━━━ INPUT FOR THIS TASK

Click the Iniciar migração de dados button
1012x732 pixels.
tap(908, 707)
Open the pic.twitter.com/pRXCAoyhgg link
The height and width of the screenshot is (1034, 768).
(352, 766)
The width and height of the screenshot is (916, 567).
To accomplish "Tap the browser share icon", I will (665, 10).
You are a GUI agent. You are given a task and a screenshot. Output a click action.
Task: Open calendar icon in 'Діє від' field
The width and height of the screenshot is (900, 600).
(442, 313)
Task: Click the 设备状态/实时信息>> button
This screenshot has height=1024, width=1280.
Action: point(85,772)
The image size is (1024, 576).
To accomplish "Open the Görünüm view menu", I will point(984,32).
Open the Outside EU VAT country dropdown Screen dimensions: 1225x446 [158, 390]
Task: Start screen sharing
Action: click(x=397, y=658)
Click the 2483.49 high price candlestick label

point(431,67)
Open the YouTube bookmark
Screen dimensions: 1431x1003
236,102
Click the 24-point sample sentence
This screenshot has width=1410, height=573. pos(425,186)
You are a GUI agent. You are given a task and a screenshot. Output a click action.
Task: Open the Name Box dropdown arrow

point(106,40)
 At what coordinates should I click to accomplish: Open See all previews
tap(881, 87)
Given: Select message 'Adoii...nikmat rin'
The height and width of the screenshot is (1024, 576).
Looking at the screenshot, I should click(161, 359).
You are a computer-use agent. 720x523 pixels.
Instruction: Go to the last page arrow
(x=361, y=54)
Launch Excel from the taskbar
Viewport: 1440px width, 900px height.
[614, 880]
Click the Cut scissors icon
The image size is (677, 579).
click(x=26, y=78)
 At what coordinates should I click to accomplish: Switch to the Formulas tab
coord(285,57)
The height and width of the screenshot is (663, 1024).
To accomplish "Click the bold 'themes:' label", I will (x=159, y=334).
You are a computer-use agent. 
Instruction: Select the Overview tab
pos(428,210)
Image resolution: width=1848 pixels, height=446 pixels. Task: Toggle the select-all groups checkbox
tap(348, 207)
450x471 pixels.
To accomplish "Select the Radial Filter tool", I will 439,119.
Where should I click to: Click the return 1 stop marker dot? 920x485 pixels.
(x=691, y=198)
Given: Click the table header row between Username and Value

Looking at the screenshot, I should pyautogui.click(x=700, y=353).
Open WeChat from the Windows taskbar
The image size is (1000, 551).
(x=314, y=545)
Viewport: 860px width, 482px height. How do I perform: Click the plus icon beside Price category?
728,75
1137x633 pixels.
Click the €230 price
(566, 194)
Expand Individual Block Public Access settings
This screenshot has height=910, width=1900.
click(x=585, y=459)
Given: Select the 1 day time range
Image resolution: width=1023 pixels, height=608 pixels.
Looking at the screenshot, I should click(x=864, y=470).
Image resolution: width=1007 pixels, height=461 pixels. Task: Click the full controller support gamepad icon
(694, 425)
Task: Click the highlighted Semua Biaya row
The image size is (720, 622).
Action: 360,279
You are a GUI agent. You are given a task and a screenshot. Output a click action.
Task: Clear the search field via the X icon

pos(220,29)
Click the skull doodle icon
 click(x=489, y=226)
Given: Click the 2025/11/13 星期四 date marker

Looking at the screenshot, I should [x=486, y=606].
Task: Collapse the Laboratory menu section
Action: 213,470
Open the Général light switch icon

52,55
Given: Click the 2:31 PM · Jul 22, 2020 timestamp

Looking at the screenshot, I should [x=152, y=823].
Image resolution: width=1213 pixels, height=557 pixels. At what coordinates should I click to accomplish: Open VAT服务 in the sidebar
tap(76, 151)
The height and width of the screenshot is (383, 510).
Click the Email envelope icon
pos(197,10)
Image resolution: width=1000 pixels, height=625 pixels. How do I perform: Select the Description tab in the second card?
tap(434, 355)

━━━━━━

◆ WORK TO BE COMPLETED
Scan the entries above and return each line that holds "computer".

◆ SOLUTION TO THIS EXERCISE
You are a computer-use agent. 720x523 pixels.
You are a computer-use agent. 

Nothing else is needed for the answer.